A black man, dressed in what seemed to me a most fanciful fashion, gave us entrance as if we were lads of quality, and while I was yet in a daze because of the beautiful furnishings everywhere around, we stood before a lady who was like unto a queen, having beside her a young girl of about my own age, and exceedingly lovely.


[Illustration]

What our conductor said I hardly knew; but I [154] gathered my senses so far as to understand the lady's name and that the girl was her daughter Amy.

Jethro's fingers fastened on my arm with a grip that at any other time would have been painful, when we were told that this wonderful house was to be our home while we remained in Lord Baltimore's city, and then a black man, in the same fanciful costume as he who waited at the door, conducted us to a room on the floor above, where he asked what we would have for our comfort.

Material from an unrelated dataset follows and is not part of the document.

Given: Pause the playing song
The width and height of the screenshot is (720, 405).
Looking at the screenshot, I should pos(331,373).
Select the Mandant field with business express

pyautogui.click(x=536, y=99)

I was still in too much of a daze to make sensible reply; but understood dimly that my comrade answered him properly, and then we were left alone, whereupon Jethro, again seizing me by the arm with a heavy grip, as if he had in his hands the sledge and was about to make more nails, said in a voice that was choking with mirth:

"Verily, Stephen, for two Quaker lads we are come upon strange quarters. I am thinking my father would warn us to flee from the halls of the ungodly, if he could see us attended by black men as if we were of the king's house!"